(Data section):
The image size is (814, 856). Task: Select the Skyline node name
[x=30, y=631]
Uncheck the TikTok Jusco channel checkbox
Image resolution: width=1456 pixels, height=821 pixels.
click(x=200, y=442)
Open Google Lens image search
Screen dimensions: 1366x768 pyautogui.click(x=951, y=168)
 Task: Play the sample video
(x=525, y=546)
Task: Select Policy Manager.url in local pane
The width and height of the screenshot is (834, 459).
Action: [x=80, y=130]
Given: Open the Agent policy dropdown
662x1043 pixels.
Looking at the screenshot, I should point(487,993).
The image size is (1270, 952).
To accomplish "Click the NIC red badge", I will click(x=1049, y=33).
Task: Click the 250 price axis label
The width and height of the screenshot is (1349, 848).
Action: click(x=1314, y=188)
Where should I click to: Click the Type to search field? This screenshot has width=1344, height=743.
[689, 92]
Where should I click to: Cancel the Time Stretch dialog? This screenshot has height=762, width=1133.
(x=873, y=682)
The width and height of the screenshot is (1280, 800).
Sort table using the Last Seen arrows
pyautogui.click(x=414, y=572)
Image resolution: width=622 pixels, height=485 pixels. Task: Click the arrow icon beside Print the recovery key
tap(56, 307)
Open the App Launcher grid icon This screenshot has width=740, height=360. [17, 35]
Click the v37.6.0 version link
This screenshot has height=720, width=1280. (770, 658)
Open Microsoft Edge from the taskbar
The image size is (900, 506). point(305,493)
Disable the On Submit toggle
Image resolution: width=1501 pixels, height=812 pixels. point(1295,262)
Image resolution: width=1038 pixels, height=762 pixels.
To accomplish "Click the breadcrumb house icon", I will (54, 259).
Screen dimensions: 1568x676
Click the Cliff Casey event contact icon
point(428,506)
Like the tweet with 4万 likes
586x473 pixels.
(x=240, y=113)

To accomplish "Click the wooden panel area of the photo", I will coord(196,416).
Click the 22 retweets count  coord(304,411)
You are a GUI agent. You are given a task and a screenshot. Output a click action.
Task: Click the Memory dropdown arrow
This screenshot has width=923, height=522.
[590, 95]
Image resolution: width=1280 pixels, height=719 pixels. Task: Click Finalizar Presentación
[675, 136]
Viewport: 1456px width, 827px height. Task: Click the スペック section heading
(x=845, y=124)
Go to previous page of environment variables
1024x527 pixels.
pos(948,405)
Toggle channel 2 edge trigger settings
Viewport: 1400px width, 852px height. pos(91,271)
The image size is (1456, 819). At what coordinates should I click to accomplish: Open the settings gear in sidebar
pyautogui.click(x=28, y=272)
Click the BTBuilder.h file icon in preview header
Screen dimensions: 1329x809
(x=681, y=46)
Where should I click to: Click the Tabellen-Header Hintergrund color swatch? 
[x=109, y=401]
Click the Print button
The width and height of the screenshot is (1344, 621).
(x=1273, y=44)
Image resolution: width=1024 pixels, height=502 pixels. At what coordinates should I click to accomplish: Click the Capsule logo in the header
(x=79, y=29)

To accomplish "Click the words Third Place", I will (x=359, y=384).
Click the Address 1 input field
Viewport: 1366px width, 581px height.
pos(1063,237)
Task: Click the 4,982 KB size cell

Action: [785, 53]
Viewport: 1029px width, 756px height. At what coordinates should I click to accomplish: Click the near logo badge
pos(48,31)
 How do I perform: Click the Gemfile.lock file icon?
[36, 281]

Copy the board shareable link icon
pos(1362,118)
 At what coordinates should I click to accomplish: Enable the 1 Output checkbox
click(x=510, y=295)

(What you will do): Substitute "check box" for "checkbox" throughout the entries above and change nothing else.

(Exercise output):
The image size is (814, 856). Task: Select the Skyline node name
[x=30, y=631]
Uncheck the TikTok Jusco channel check box
Image resolution: width=1456 pixels, height=821 pixels.
click(x=200, y=442)
Open Google Lens image search
Screen dimensions: 1366x768 pyautogui.click(x=951, y=168)
 Task: Play the sample video
(x=525, y=546)
Task: Select Policy Manager.url in local pane
The width and height of the screenshot is (834, 459).
Action: [x=80, y=130]
Given: Open the Agent policy dropdown
662x1043 pixels.
Looking at the screenshot, I should point(487,993).
The image size is (1270, 952).
To accomplish "Click the NIC red badge", I will click(x=1049, y=33).
Task: Click the 250 price axis label
The width and height of the screenshot is (1349, 848).
Action: click(x=1314, y=188)
Where should I click to: Click the Type to search field? This screenshot has width=1344, height=743.
[689, 92]
Where should I click to: Cancel the Time Stretch dialog? This screenshot has height=762, width=1133.
(x=873, y=682)
The width and height of the screenshot is (1280, 800).
Sort table using the Last Seen arrows
pyautogui.click(x=414, y=572)
Image resolution: width=622 pixels, height=485 pixels. Task: Click the arrow icon beside Print the recovery key
tap(56, 307)
Open the App Launcher grid icon This screenshot has width=740, height=360. [17, 35]
Click the v37.6.0 version link
This screenshot has height=720, width=1280. (770, 658)
Open Microsoft Edge from the taskbar
The image size is (900, 506). point(305,493)
Disable the On Submit toggle
Image resolution: width=1501 pixels, height=812 pixels. point(1295,262)
Image resolution: width=1038 pixels, height=762 pixels.
To accomplish "Click the breadcrumb house icon", I will (54, 259).
Screen dimensions: 1568x676
Click the Cliff Casey event contact icon
point(428,506)
Like the tweet with 4万 likes
586x473 pixels.
(x=240, y=113)

To accomplish "Click the wooden panel area of the photo", I will coord(196,416).
Click the 22 retweets count  coord(304,411)
You are a GUI agent. You are given a task and a screenshot. Output a click action.
Task: Click the Memory dropdown arrow
This screenshot has width=923, height=522.
[590, 95]
Image resolution: width=1280 pixels, height=719 pixels. Task: Click Finalizar Presentación
[675, 136]
Viewport: 1456px width, 827px height. Task: Click the スペック section heading
(x=845, y=124)
Go to previous page of environment variables
1024x527 pixels.
pos(948,405)
Toggle channel 2 edge trigger settings
Viewport: 1400px width, 852px height. pos(91,271)
The image size is (1456, 819). At what coordinates should I click to accomplish: Open the settings gear in sidebar
pyautogui.click(x=28, y=272)
Click the BTBuilder.h file icon in preview header
Screen dimensions: 1329x809
(x=681, y=46)
Where should I click to: Click the Tabellen-Header Hintergrund color swatch? 
[x=109, y=401]
Click the Print button
The width and height of the screenshot is (1344, 621).
(x=1273, y=44)
Image resolution: width=1024 pixels, height=502 pixels. At what coordinates should I click to accomplish: Click the Capsule logo in the header
(x=79, y=29)

To accomplish "Click the words Third Place", I will (x=359, y=384).
Click the Address 1 input field
Viewport: 1366px width, 581px height.
pos(1063,237)
Task: Click the 4,982 KB size cell

Action: [785, 53]
Viewport: 1029px width, 756px height. At what coordinates should I click to accomplish: Click the near logo badge
pos(48,31)
 How do I perform: Click the Gemfile.lock file icon?
[36, 281]

Copy the board shareable link icon
pos(1362,118)
 At what coordinates should I click to accomplish: Enable the 1 Output check box
click(x=510, y=295)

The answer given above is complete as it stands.